Here you write a pom.xml (project object model file) which specifies which libraries (jars) your project uses. Maven then stores all the jars for your different projects in a .m2 directory in your local directory, keeping track of where it obtained them, and their versioning information.
This makes developing much easier as you do not need to create the lib directory or manually manage dependencies. You also avoid a lot of the complexities of setting the classpath, as Maven automatically does this for you during common lifecyle stages such as compilation and test. Recent versions of Eclipse can read the Maven pom and automatically configure your classpath from it.
Once you have built the project, Maven can also help create "fat jars" that contain all the jars your project depends on, via the assembly plugin or the Shade plugin. This makes distributing the code easier when you are building an executable that you want someone to use. If you are distributing a jar, then your pom.xml describes the dependencies of your project, avoiding the need to distribute the jars it depends on.
For laying out files in general on a Linux system consult the Linux Filesystem hierarchy standard.

Installing a new API in Java for OS X

I've downloaded a new api for Java that accesses excel files, but am unsure on how to install it so that it can be imported for use in my program. Help is appreciated. Thanks
To the point: just put it in the classpath.
A classpath is basically a collection of disk file system paths to a root folder where all classes are located like /path/to/package/root and/or paths to the JAR file itself like /path/to/file.jar. You can specify multiple paths in the classpath by a separator character. In Unix based systems like OS X the separator character is the colon : (on Windows it's the semicolon ;).
How and where to specify the classpath depends on how you're compiling and executing the program.
If you're using plain javac to compile the program, then use the -cp argument to specify the compile time classpath. Or if you're using an IDE, then add it to the project's Build Path (which covers both the compile time and runtime classpath).

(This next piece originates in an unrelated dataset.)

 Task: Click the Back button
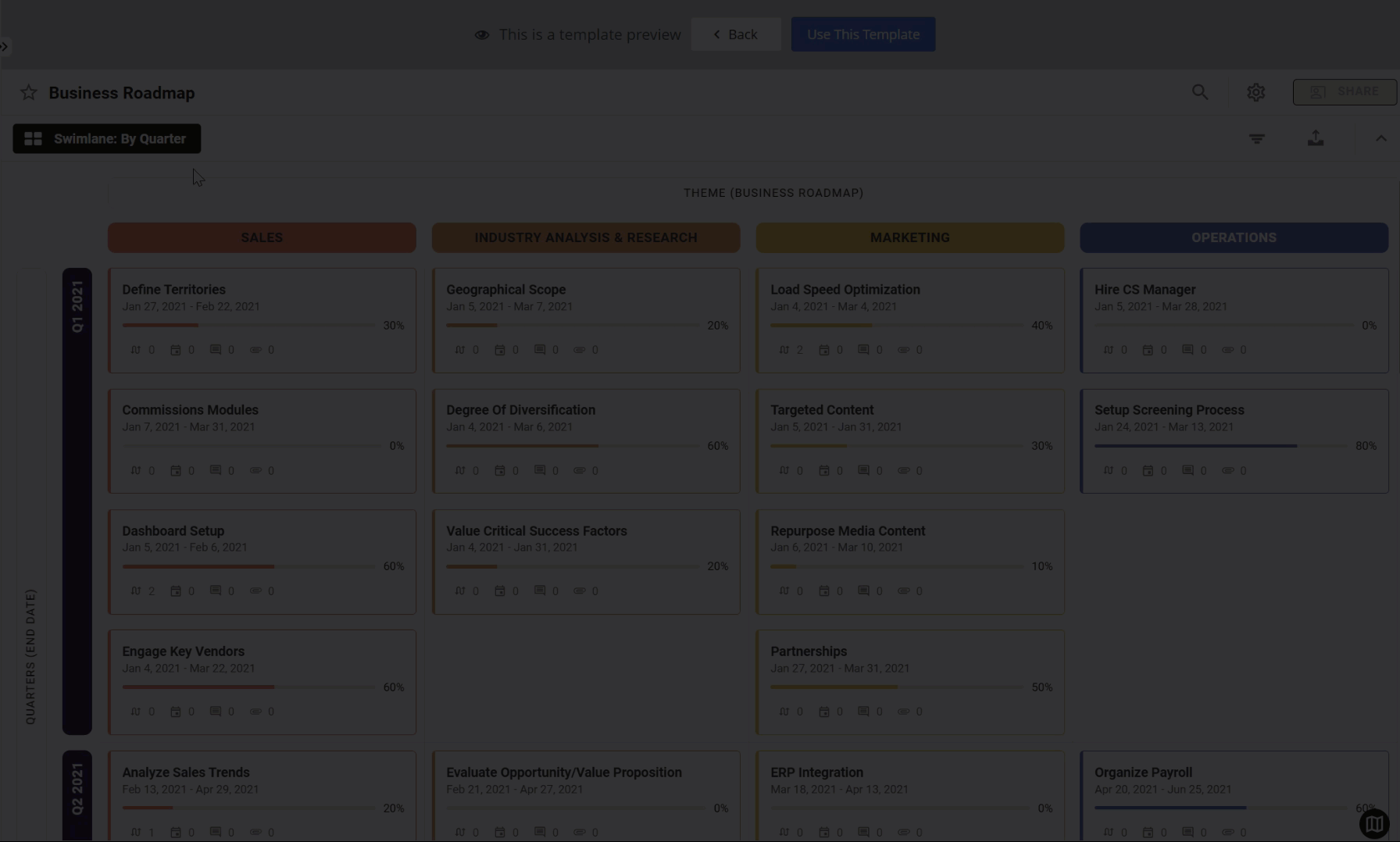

If you're using java to execute the program as a simple .class file, then use the -cp argument the same way. If you're using java -jar (or doubleclicking the file in some platform specific UI explorer) to execute the program as an executabele .jar file, then you need to specify it in Class-Path entry of the JAR's MANIFEST.MF file. This one can be relative to the JAR file's location.
You don't really have to "install" it - you just have to put it inside the Classpath. For example, if you're using Eclipse, you can right-click on your project, select something like "build path"->"configure build path", then libraries.
That depends on the tools you are using for development. Basically it will have to be included on your classpath for your IDE project for development, and in your runtime classpath at deployment time.
How to accomplish this in development is specific to your project configuration, IDE and how you store dependent jar files in your development environment (i.e. shared lib directory, maven, project lib folder ...).